YOUR OBJECTIVE ▸
Repeat each line of the listing exactly as written.

RECORDS TO PROCESS ▸
★ ★ ★ ★ ★ ★ ★

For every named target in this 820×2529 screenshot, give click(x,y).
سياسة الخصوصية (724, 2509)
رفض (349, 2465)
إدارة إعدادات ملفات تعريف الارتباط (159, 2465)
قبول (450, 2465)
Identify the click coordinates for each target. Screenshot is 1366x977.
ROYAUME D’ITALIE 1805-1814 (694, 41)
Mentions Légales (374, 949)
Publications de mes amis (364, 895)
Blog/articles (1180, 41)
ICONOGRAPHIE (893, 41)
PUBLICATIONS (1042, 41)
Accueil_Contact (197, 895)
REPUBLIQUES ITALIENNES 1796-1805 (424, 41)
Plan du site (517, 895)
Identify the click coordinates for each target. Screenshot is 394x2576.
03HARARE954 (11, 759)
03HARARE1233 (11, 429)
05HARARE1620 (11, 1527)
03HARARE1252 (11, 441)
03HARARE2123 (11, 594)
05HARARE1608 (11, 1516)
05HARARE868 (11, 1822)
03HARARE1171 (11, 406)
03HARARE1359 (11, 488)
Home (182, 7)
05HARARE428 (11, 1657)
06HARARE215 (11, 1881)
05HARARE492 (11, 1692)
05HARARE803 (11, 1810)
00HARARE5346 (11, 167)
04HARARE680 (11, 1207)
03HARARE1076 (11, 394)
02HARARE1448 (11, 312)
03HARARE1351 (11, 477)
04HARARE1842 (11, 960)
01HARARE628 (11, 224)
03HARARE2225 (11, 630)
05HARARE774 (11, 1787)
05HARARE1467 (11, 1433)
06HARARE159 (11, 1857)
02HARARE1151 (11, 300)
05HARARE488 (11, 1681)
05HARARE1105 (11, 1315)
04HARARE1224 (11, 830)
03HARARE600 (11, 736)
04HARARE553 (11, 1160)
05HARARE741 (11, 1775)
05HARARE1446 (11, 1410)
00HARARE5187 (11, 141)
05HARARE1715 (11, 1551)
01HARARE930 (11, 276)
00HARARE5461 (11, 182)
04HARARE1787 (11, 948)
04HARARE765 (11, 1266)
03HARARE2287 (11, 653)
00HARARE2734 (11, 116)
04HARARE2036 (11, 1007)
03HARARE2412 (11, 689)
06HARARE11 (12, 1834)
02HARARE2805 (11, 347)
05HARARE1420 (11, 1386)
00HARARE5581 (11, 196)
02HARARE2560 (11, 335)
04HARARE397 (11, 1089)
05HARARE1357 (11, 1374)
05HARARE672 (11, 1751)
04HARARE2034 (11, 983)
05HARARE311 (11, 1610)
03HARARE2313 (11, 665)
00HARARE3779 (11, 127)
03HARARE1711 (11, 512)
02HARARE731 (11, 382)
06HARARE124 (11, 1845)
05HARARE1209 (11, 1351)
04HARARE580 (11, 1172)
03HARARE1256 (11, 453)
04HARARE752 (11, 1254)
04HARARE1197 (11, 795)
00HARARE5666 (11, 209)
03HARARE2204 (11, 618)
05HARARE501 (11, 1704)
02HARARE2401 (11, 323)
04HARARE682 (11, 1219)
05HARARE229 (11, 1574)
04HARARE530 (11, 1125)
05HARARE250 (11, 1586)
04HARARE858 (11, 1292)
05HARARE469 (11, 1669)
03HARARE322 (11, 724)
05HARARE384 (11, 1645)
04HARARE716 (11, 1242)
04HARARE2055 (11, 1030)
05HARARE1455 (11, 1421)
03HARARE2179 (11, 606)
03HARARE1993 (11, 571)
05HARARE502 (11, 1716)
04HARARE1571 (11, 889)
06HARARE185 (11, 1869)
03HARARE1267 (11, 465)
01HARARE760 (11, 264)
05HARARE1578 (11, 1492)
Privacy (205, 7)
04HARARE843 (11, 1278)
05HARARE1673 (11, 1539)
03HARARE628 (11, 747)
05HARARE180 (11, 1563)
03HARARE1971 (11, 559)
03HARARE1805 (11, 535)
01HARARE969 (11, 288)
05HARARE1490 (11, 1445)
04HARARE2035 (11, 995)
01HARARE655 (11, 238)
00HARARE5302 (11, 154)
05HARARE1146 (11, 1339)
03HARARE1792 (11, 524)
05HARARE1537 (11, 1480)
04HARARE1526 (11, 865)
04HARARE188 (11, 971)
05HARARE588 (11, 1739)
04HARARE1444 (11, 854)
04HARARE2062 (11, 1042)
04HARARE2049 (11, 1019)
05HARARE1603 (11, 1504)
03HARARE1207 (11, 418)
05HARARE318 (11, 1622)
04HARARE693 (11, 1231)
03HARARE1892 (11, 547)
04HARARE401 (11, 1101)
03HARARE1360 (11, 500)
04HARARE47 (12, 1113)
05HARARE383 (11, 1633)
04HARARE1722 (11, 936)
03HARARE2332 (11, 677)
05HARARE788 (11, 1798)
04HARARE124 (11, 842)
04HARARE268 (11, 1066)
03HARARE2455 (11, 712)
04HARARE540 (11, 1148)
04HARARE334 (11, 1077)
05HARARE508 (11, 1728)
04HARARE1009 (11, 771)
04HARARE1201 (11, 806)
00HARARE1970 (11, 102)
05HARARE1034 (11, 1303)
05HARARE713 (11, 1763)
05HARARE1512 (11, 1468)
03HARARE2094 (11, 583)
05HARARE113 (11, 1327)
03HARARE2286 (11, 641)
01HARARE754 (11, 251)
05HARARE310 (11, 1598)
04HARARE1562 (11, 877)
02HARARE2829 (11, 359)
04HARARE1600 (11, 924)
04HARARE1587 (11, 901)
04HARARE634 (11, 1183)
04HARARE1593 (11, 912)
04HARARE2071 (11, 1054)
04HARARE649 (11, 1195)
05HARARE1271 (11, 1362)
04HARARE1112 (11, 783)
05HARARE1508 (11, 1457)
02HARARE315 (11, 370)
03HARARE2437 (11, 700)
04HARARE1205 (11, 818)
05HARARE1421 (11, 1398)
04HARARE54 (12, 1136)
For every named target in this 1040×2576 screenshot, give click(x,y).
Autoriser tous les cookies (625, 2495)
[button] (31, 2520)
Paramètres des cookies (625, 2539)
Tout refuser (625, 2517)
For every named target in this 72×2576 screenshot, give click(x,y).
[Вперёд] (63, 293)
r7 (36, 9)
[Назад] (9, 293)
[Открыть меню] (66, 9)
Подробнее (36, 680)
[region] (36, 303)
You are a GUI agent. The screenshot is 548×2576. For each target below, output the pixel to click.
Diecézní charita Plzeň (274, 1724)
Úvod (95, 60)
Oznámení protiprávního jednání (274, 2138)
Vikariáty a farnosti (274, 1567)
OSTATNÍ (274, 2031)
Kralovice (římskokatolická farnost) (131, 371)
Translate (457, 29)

★ ★ ★ ★ ★ ★ ★

RESPONSE TO THIS TASK ▸
For every named target in this 820×2529 screenshot, give click(x,y).
سياسة الخصوصية (724, 2509)
رفض (349, 2465)
إدارة إعدادات ملفات تعريف الارتباط (159, 2465)
قبول (450, 2465)
Identify the click coordinates for each target. Screenshot is 1366x977.
ROYAUME D’ITALIE 1805-1814 (694, 41)
Mentions Légales (374, 949)
Publications de mes amis (364, 895)
Blog/articles (1180, 41)
ICONOGRAPHIE (893, 41)
PUBLICATIONS (1042, 41)
Accueil_Contact (197, 895)
REPUBLIQUES ITALIENNES 1796-1805 (424, 41)
Plan du site (517, 895)
Identify the click coordinates for each target. Screenshot is 394x2576.
03HARARE954 (11, 759)
03HARARE1233 (11, 429)
05HARARE1620 (11, 1527)
03HARARE1252 (11, 441)
03HARARE2123 (11, 594)
05HARARE1608 (11, 1516)
05HARARE868 (11, 1822)
03HARARE1171 (11, 406)
03HARARE1359 (11, 488)
Home (182, 7)
05HARARE428 (11, 1657)
06HARARE215 (11, 1881)
05HARARE492 (11, 1692)
05HARARE803 (11, 1810)
00HARARE5346 (11, 167)
04HARARE680 (11, 1207)
03HARARE1076 (11, 394)
02HARARE1448 (11, 312)
03HARARE1351 (11, 477)
04HARARE1842 (11, 960)
01HARARE628 (11, 224)
03HARARE2225 (11, 630)
05HARARE774 (11, 1787)
05HARARE1467 (11, 1433)
06HARARE159 (11, 1857)
02HARARE1151 (11, 300)
05HARARE488 (11, 1681)
05HARARE1105 (11, 1315)
04HARARE1224 (11, 830)
03HARARE600 (11, 736)
04HARARE553 (11, 1160)
05HARARE741 (11, 1775)
05HARARE1446 (11, 1410)
00HARARE5187 (11, 141)
05HARARE1715 (11, 1551)
01HARARE930 (11, 276)
00HARARE5461 (11, 182)
04HARARE1787 (11, 948)
04HARARE765 (11, 1266)
03HARARE2287 (11, 653)
00HARARE2734 (11, 116)
04HARARE2036 (11, 1007)
03HARARE2412 (11, 689)
06HARARE11 (12, 1834)
02HARARE2805 (11, 347)
05HARARE1420 (11, 1386)
00HARARE5581 (11, 196)
02HARARE2560 (11, 335)
04HARARE397 (11, 1089)
05HARARE1357 (11, 1374)
05HARARE672 (11, 1751)
04HARARE2034 (11, 983)
05HARARE311 (11, 1610)
03HARARE2313 (11, 665)
00HARARE3779 (11, 127)
03HARARE1711 (11, 512)
02HARARE731 (11, 382)
06HARARE124 (11, 1845)
05HARARE1209 (11, 1351)
04HARARE580 (11, 1172)
03HARARE1256 (11, 453)
04HARARE752 (11, 1254)
04HARARE1197 (11, 795)
00HARARE5666 (11, 209)
03HARARE2204 (11, 618)
05HARARE501 (11, 1704)
02HARARE2401 (11, 323)
04HARARE682 (11, 1219)
05HARARE229 (11, 1574)
04HARARE530 (11, 1125)
05HARARE250 (11, 1586)
04HARARE858 (11, 1292)
05HARARE469 (11, 1669)
03HARARE322 (11, 724)
05HARARE384 (11, 1645)
04HARARE716 (11, 1242)
04HARARE2055 (11, 1030)
05HARARE1455 (11, 1421)
03HARARE2179 (11, 606)
03HARARE1993 (11, 571)
05HARARE502 (11, 1716)
04HARARE1571 (11, 889)
06HARARE185 (11, 1869)
03HARARE1267 (11, 465)
01HARARE760 (11, 264)
05HARARE1578 (11, 1492)
Privacy (205, 7)
04HARARE843 (11, 1278)
05HARARE1673 (11, 1539)
03HARARE628 (11, 747)
05HARARE180 (11, 1563)
03HARARE1971 (11, 559)
03HARARE1805 (11, 535)
01HARARE969 (11, 288)
05HARARE1490 (11, 1445)
04HARARE2035 (11, 995)
01HARARE655 (11, 238)
00HARARE5302 (11, 154)
05HARARE1146 (11, 1339)
03HARARE1792 (11, 524)
05HARARE1537 (11, 1480)
04HARARE1526 (11, 865)
04HARARE188 (11, 971)
05HARARE588 (11, 1739)
04HARARE1444 (11, 854)
04HARARE2062 (11, 1042)
04HARARE2049 (11, 1019)
05HARARE1603 (11, 1504)
03HARARE1207 (11, 418)
05HARARE318 (11, 1622)
04HARARE693 (11, 1231)
03HARARE1892 (11, 547)
04HARARE401 (11, 1101)
03HARARE1360 (11, 500)
04HARARE47 (12, 1113)
05HARARE383 (11, 1633)
04HARARE1722 (11, 936)
03HARARE2332 (11, 677)
05HARARE788 (11, 1798)
04HARARE124 (11, 842)
04HARARE268 (11, 1066)
03HARARE2455 (11, 712)
04HARARE540 (11, 1148)
04HARARE334 (11, 1077)
05HARARE508 (11, 1728)
04HARARE1009 (11, 771)
04HARARE1201 (11, 806)
00HARARE1970 (11, 102)
05HARARE1034 (11, 1303)
05HARARE713 (11, 1763)
05HARARE1512 (11, 1468)
03HARARE2094 (11, 583)
05HARARE113 (11, 1327)
03HARARE2286 (11, 641)
01HARARE754 (11, 251)
05HARARE310 (11, 1598)
04HARARE1562 (11, 877)
02HARARE2829 (11, 359)
04HARARE1600 (11, 924)
04HARARE1587 (11, 901)
04HARARE634 (11, 1183)
04HARARE1593 (11, 912)
04HARARE2071 (11, 1054)
04HARARE649 (11, 1195)
05HARARE1271 (11, 1362)
04HARARE1112 (11, 783)
05HARARE1508 (11, 1457)
02HARARE315 (11, 370)
03HARARE2437 (11, 700)
04HARARE1205 (11, 818)
05HARARE1421 (11, 1398)
04HARARE54 (12, 1136)
For every named target in this 1040×2576 screenshot, give click(x,y).
Autoriser tous les cookies (625, 2495)
[button] (31, 2520)
Paramètres des cookies (625, 2539)
Tout refuser (625, 2517)
For every named target in this 72×2576 screenshot, give click(x,y).
[Вперёд] (63, 293)
r7 (36, 9)
[Назад] (9, 293)
[Открыть меню] (66, 9)
Подробнее (36, 680)
[region] (36, 303)
You are a GUI agent. The screenshot is 548×2576. For each target below, output the pixel to click.
Diecézní charita Plzeň (274, 1724)
Úvod (95, 60)
Oznámení protiprávního jednání (274, 2138)
Vikariáty a farnosti (274, 1567)
OSTATNÍ (274, 2031)
Kralovice (římskokatolická farnost) (131, 371)
Translate (457, 29)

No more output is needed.